What is expected -
Count the lines in the items below that contain the string "icon", with case counting. Reply with the number alone.

Text and element pointing records
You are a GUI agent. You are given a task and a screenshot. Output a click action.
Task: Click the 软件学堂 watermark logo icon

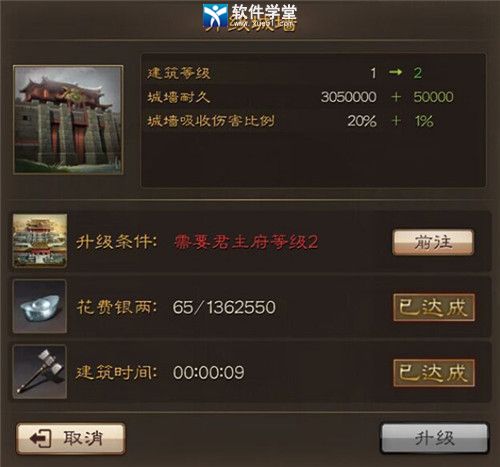click(x=215, y=15)
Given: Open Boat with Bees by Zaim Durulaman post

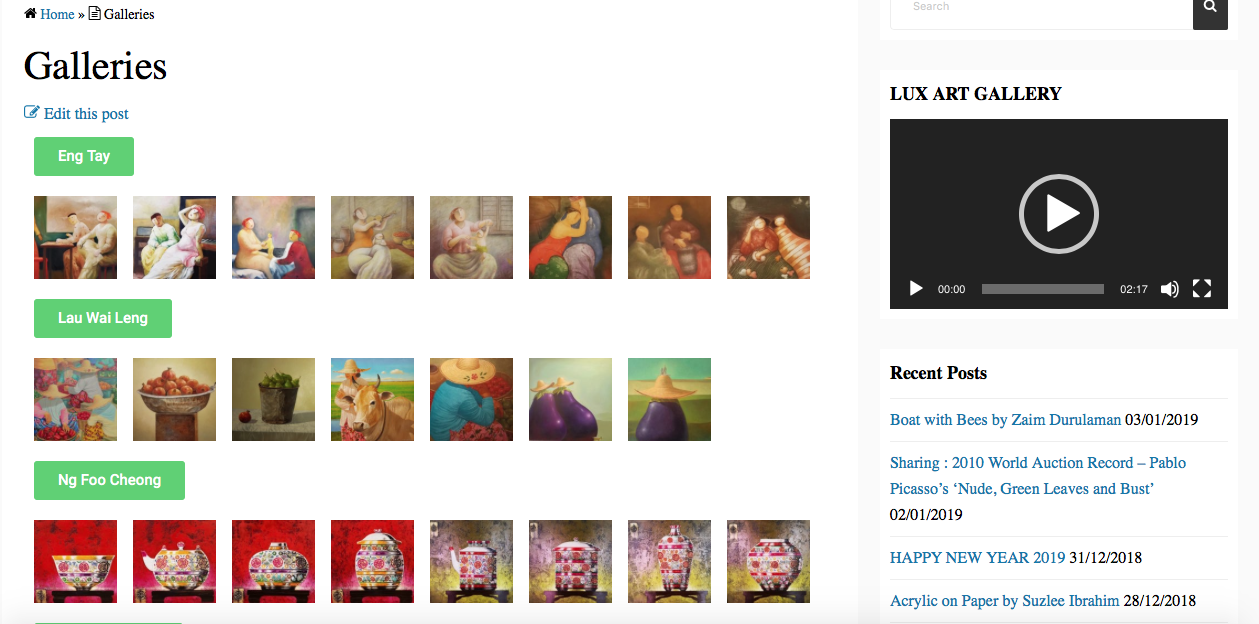Looking at the screenshot, I should [1005, 420].
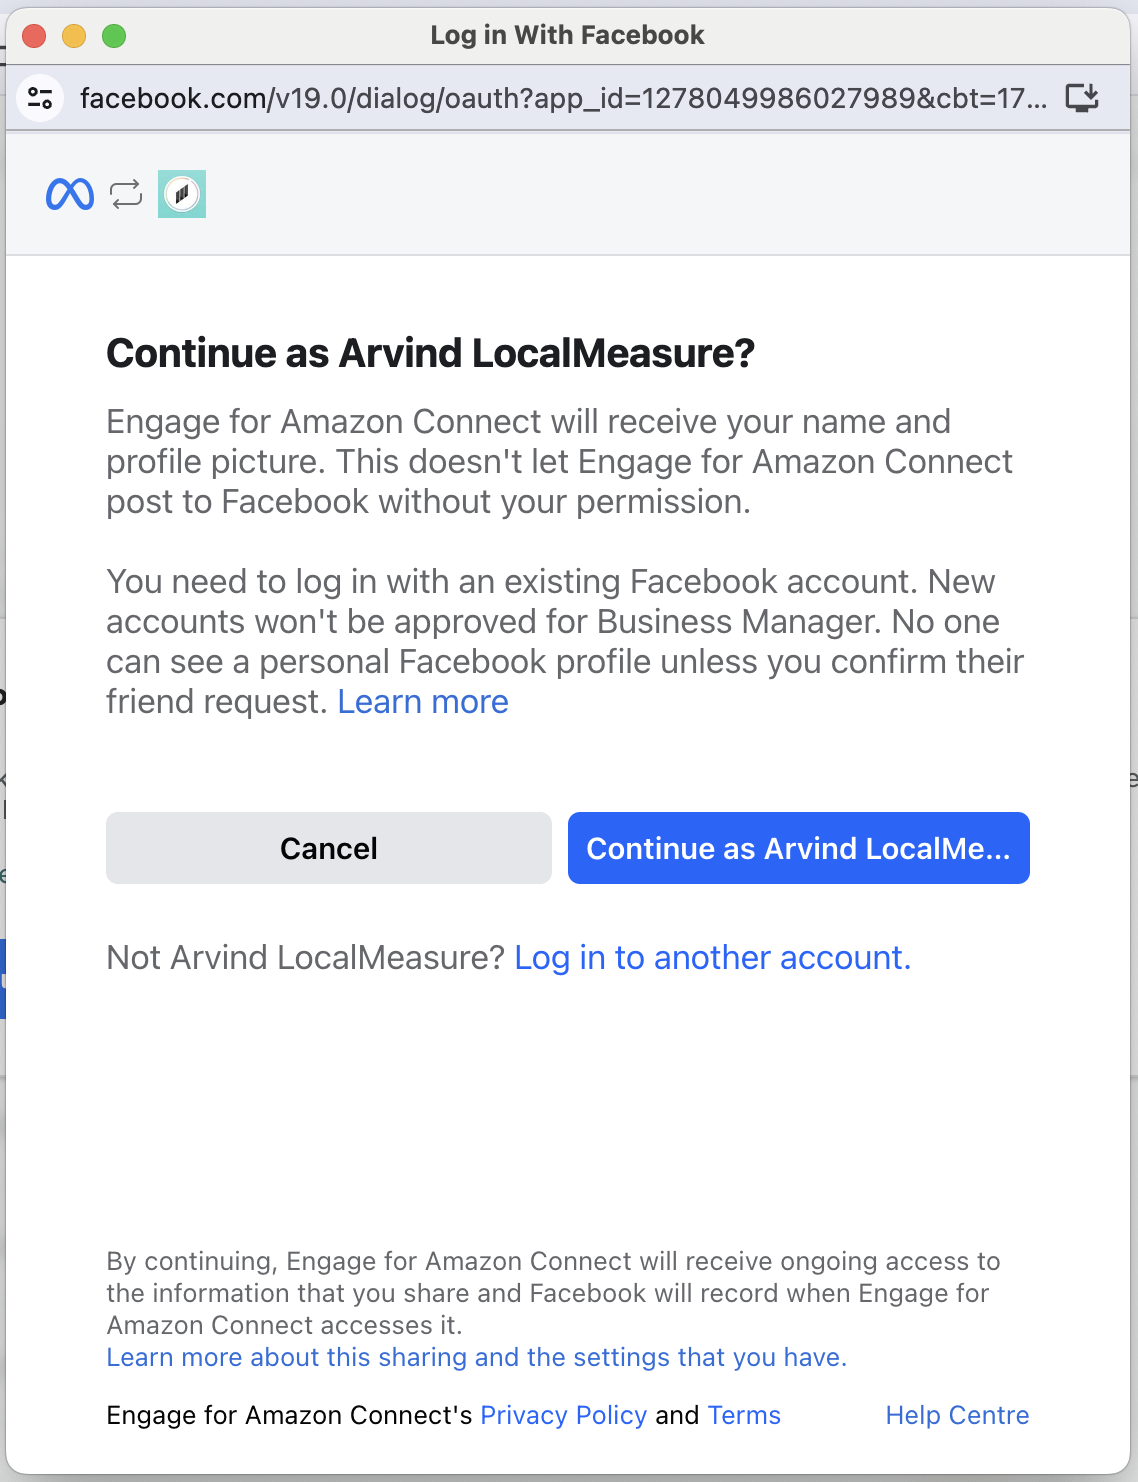
Task: Open the Learn more link after friend request
Action: pyautogui.click(x=423, y=702)
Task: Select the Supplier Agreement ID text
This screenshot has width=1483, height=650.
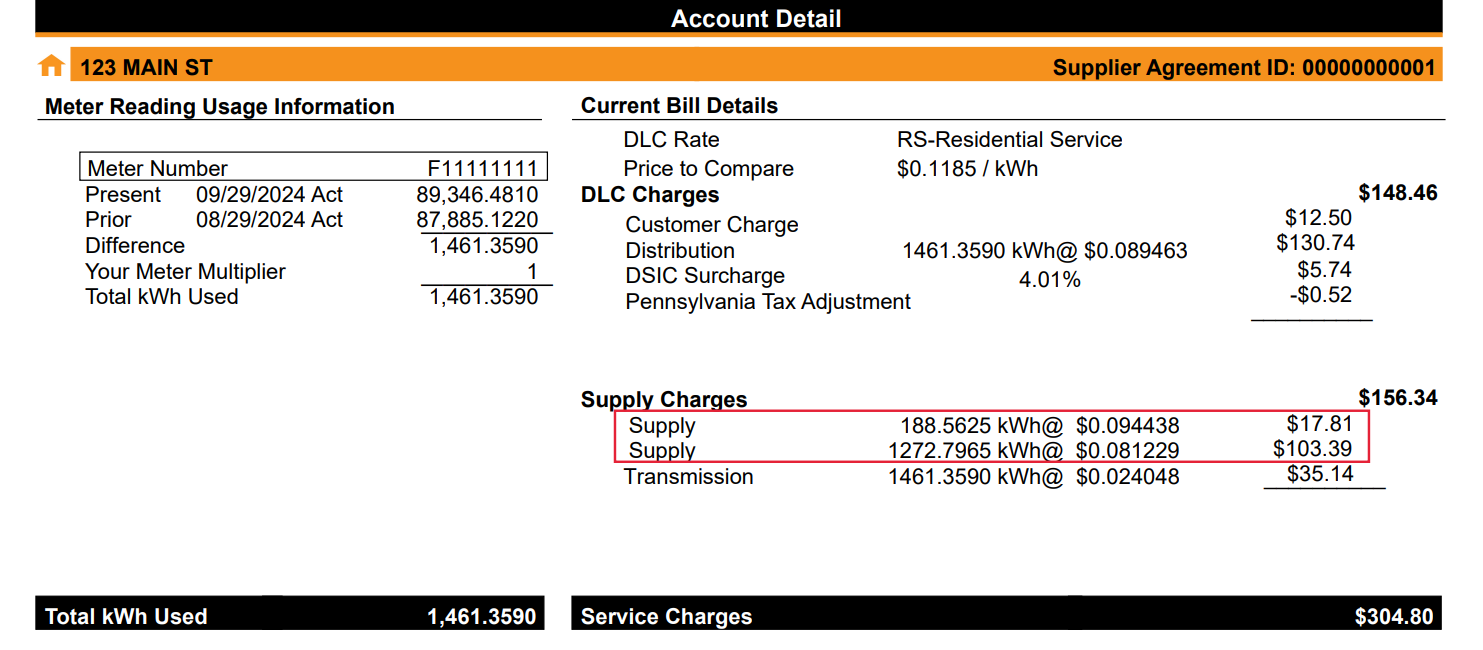Action: (x=1245, y=68)
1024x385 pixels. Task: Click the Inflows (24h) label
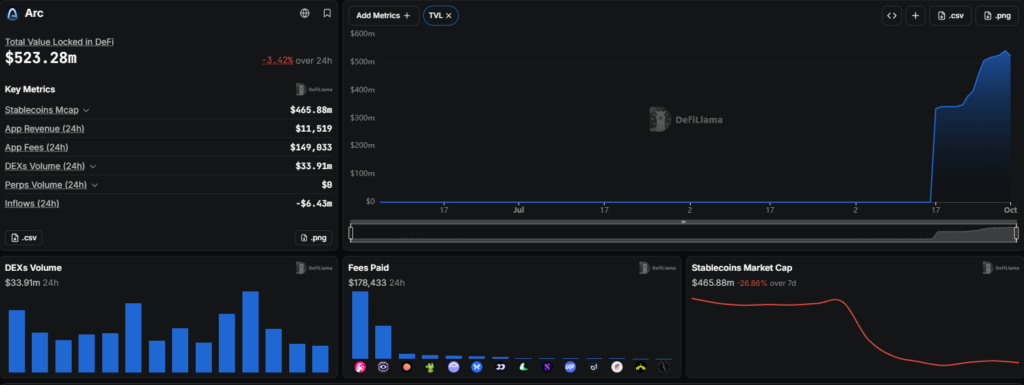click(32, 204)
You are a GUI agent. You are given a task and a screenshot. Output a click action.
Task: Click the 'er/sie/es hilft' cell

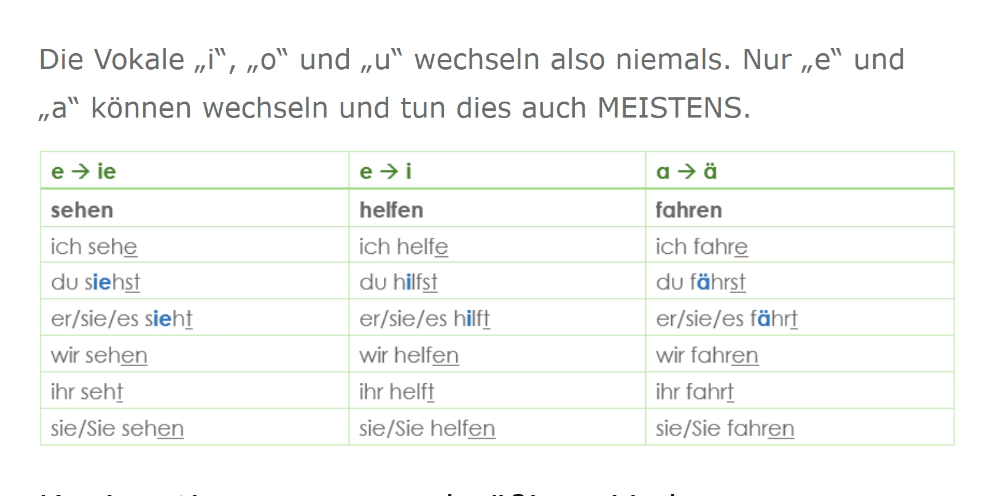425,319
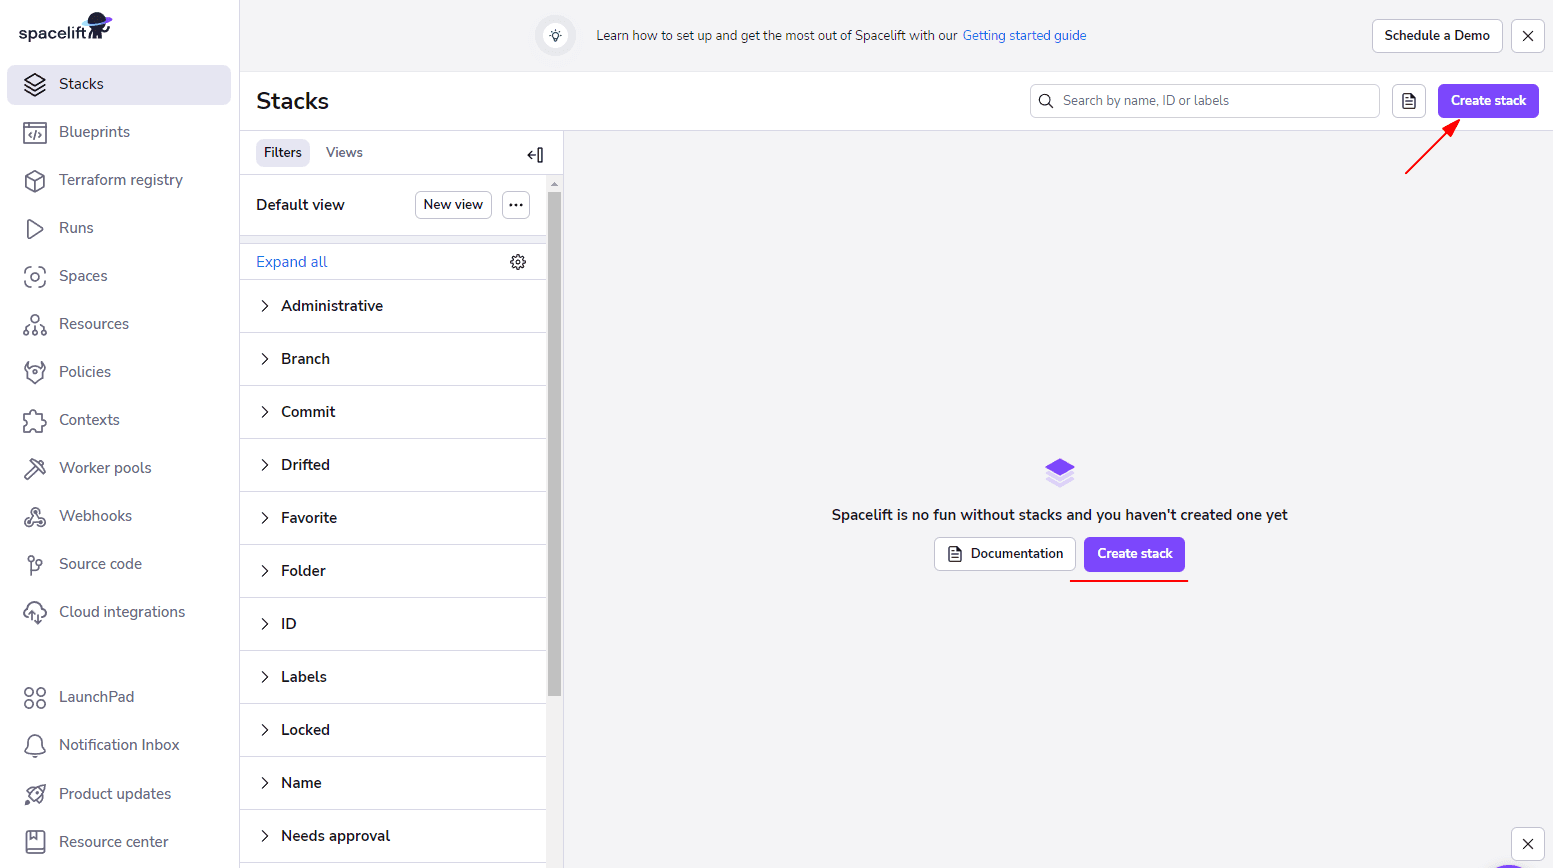Open the Blueprints section
1553x868 pixels.
click(96, 131)
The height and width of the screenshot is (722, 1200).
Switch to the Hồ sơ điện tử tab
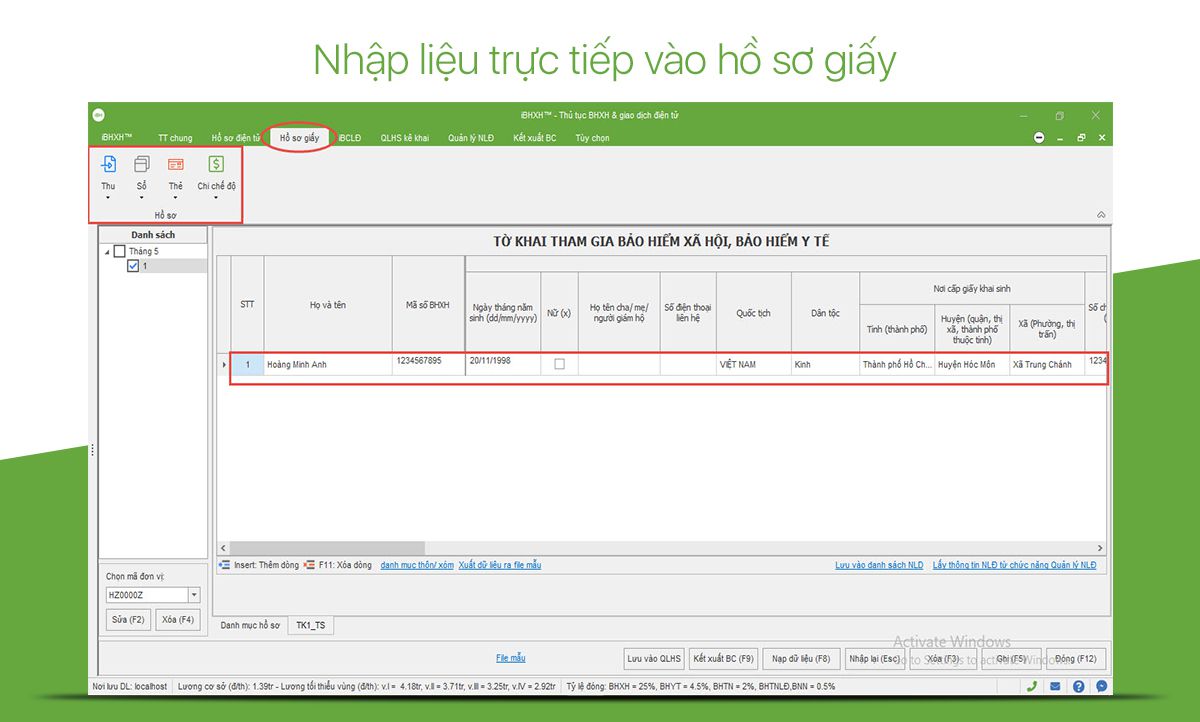[235, 138]
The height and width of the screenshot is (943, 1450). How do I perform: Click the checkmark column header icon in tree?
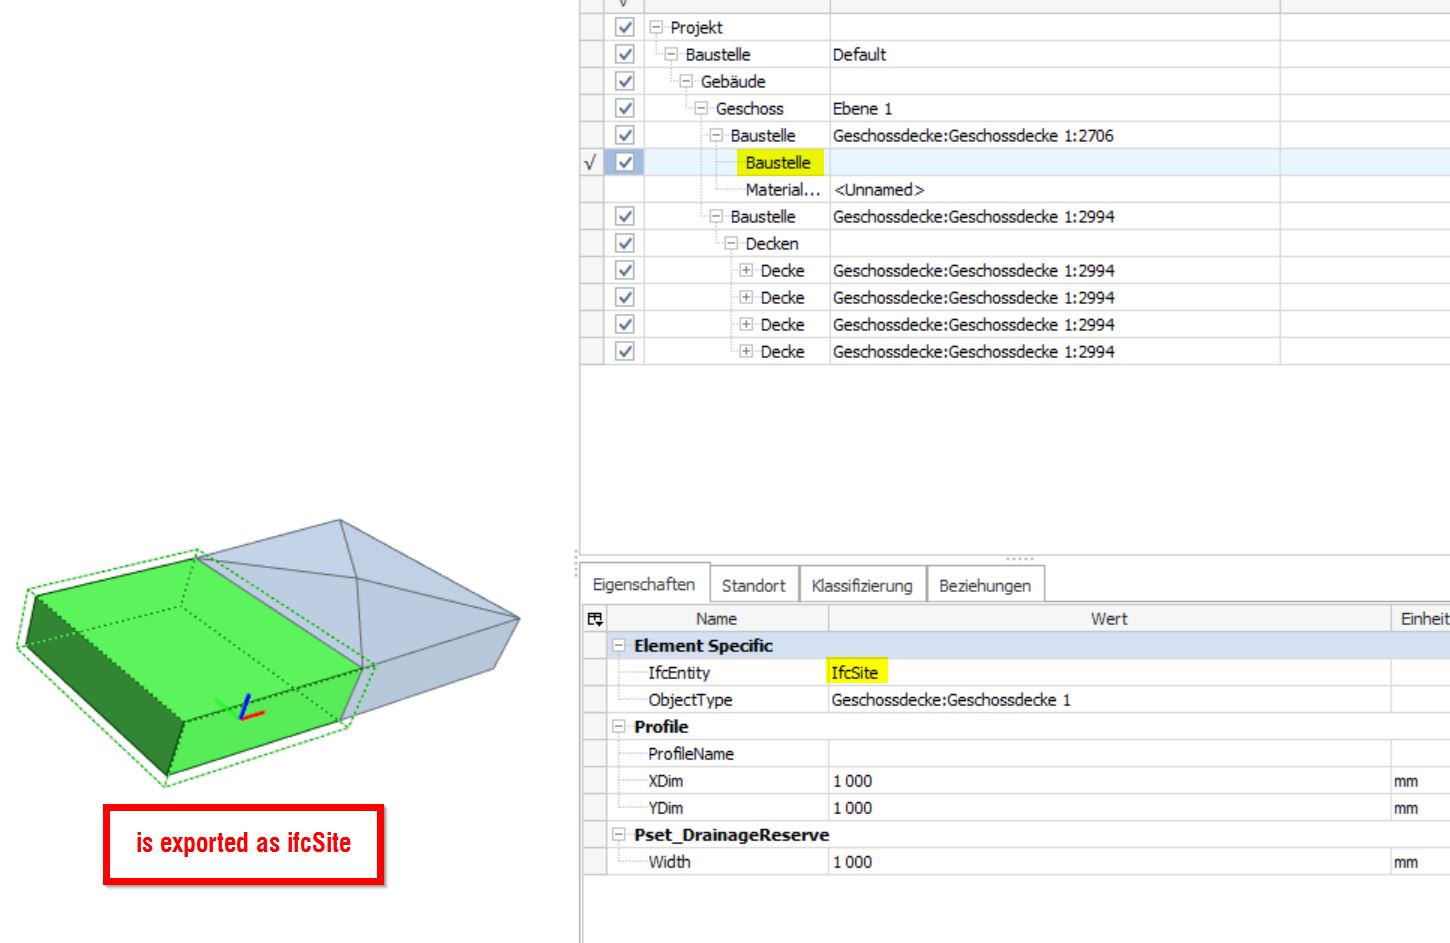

Exercise response -
2